As soon as they did clear, he could look back and up and saw, or thought he saw, the point near the next bend where they’d spent the night. Looking the other way, Marquewood still wasn’t much, although, beyond the trees, he thought he saw the roofs of some buildings that perhaps marked the town.
The river itself was amazing, both as a main highway for the entire continent and for supporting lives and livelihoods of both humans and nonhumans. It had an abundance of fish; he’d watched some being caught from small jerry-built piers near the landing, and while the fish looked, well, pretty strange, they were still fish and it was still pretty much what would be expected.
Just in front of them, a small school, or whatever they’d call them, of mermaids popped up out of the water and shouted and waved, not to him or the passengers, but to the strange nymph who was both captain and teamster up ahead. Up close, the mermaids’ skins did have a rather bluish cast not evident from shore, and their hair was a much darker blue, but they still looked remarkably like a bunch of schoolgirls out in the river for a swim.
Part of the reason the trip took so long was the number of small islands that had been built up by the river’s deposits near the bend, forcing them to thread their way through small inlets separating the mounds.
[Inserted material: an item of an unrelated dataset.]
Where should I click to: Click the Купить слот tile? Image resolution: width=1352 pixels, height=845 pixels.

And yet, even the small islands were covered with trees and bushes and the nests of exotic tropical birds. Some mermaids were sunning themselves on a big rock at the end of one of the islands, and on shore a number of dark shapes seemed to writhe and then go into the water. Alligators, maybe? Or something else as weird as barking, bearded fish.
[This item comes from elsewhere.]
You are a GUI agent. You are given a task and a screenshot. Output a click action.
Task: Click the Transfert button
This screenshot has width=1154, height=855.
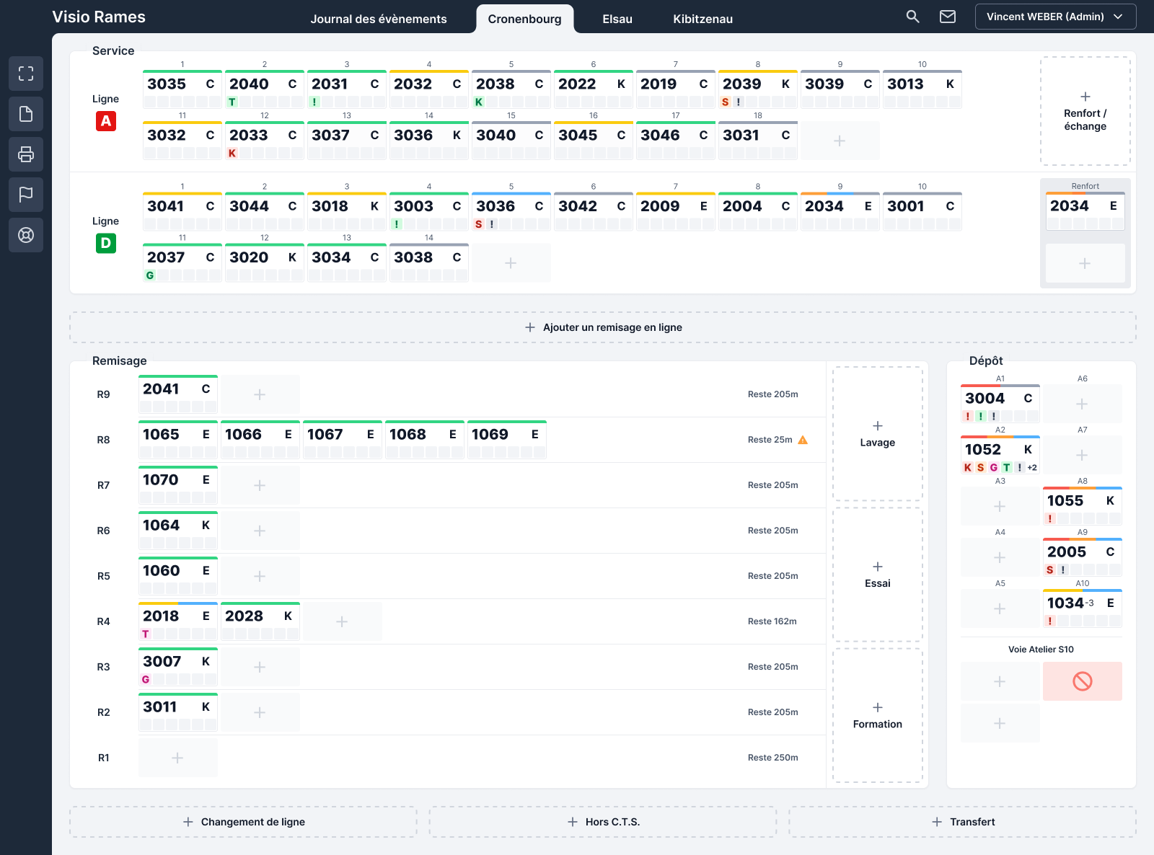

Here and there some water nymphs would rise to the surface and seem to walk on or even slightly above the water, shouting things in their operalike singsong voices to those handling the boat. Somehow, it drove home just how vulnerable land-dwelling humans like him were on this thing. Not only did this river have all the dangers of any tropical river or even any deep river, except maybe the ton of pollution Earth added, but it was also home to a number of races as intelligent in their own way as humans were, but as different as night and day from humans as well. There might be whole civilizations living beneath these waters, with who knew what powers and what kind of lives?
Finally, they began to come in to the opposite shore; the one they left now seemed eerily lost in a late morning mist. The town itself was still mostly masked, starting on a bluff well up from the river landing and sheltered by thick, almost junglelike vegetation.
He wanted to see how they came in, but a yell from Joe ordered him down and he reluctantly obeyed. He quickly saw why; the bumps and jolts of the operation might well have shaken him off the side or, if he’d leaned too far forward, into the river itself.
“We’ve still got a little money,” Joe told him, “so we’ll catch a bite to eat here and get what news we can of the route. I want to find out if there’s anything nasty between here and Terindell.”